基因可变剪切的异常是肝癌发生、发展的重要因素，但其调控机制尚不清楚。我们发现：剪切体重要组分PRP19在人原发性肝癌组织和化学诱导肝癌小鼠肝组织中，表达均显著升高，并与肝癌的预后不良相关；进而构建了肝脏条件性敲除PRP19基因小鼠，该小鼠在诱癌模型中肝癌的严重程度较轻。机制研究示PRP19与表观遗传调控因子EZH2 pre-mRNA直接结合，使5号外显子产生可变5’端剪切接入，改变长短剪切异构体比例；EZH2长异构体的表达可促进肿瘤生物学行为，与肝癌预后不良相关。提示PRP19可能通过调控EZH2的可变剪切，产生异常剪切体，继而影响EZH2下游重要癌/抑癌基因的表观遗传学变化，促进肝癌的发生、发展。本项目拟利用条件敲除基因小鼠、原代肝细胞及肝癌细胞、临床肝癌资料，在动物水平、细胞水平和人体水平，探讨PRP19通过调控可变剪切对肝癌发生发展的影响，以期为肝癌治疗提供新的分子靶点和预后指标。

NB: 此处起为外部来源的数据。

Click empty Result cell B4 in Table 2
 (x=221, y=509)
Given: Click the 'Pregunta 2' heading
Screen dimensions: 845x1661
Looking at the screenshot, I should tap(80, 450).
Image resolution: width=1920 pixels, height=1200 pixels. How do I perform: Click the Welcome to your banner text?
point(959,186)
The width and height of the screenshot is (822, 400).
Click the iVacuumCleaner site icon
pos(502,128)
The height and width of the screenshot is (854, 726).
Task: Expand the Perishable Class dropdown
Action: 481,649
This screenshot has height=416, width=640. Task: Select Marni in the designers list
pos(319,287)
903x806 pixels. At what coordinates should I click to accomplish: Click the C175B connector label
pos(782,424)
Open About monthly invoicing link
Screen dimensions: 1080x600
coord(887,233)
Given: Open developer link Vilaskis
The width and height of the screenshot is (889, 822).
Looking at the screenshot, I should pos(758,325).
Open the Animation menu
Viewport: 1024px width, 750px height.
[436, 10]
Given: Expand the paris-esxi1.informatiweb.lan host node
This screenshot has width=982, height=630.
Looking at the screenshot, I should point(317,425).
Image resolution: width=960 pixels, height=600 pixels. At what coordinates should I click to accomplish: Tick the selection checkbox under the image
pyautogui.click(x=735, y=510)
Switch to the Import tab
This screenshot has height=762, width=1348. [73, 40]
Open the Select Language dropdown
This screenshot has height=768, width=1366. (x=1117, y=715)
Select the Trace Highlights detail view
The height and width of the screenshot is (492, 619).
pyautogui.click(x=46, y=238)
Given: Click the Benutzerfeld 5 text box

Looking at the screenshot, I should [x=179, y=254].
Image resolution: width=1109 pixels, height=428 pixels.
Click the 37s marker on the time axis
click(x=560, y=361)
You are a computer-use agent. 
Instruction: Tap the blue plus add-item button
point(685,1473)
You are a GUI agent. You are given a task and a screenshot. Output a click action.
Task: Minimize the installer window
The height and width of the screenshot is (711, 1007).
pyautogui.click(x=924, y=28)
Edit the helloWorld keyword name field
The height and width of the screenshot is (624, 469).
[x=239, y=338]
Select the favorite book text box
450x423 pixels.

Abnormal alternative splicing of genes play vital roles in tumorigenesis and progression of hepatocellular carcinoma (HCC). However, the underlying molecular mechanism remains unclear. We found that pre-mRNA processing factor 19 (PRP19), an important member of the spliceosome, was significantly upregulated in clinical HCC tumor tissues and livers of chemical-induced HCC mice. The increased expression of PRP19 was correlated with poor prognosis of HCC. Then we constructed liver-specific PRP19 conditional knockout mice, of which the severity of hepatoma was milder in the chemo-inducing model. Mechanism study showed that PRP19 could combine with pre-mRNA of epigenetic regulation factor the enhancer of zeste homolog 2 (EZH2). Loss of PRP19 could cause the alternative splice of pre-mRNA exon5 in EZH2, resulting in alteration of ratio of EZH2-exon5 long isform (EZH2-E5L) to short isform (EZH2-E5S). The expression of EZH2-E5L transcripts promoted tumor behaviors in hepatoma cells. Moreover, the increased expression of EZH2-E5L transcripts was related to poor HCC prognosis. In all, PRP19 may regulate HCC carcinogenesis and development through its alternative splicing of EZH2. PRP19 may regulate alternative splicing of EZH2 and produce abnormal isoforms, by which interfering the epigenetic effect on downstream genes of EZH2, thus promoting HCC progression. We will use liver-specific gene conditional knockout mice, primary hepatocytes and liver cancer cells, along with clinical liver cancer data to explore the role of PRP19 in the carcinogenesis and development of HCC via regulating alternative splicing at animal level, cell level and human level. Our study will provide a new molecular target and a prognostic marker for HCC treatment.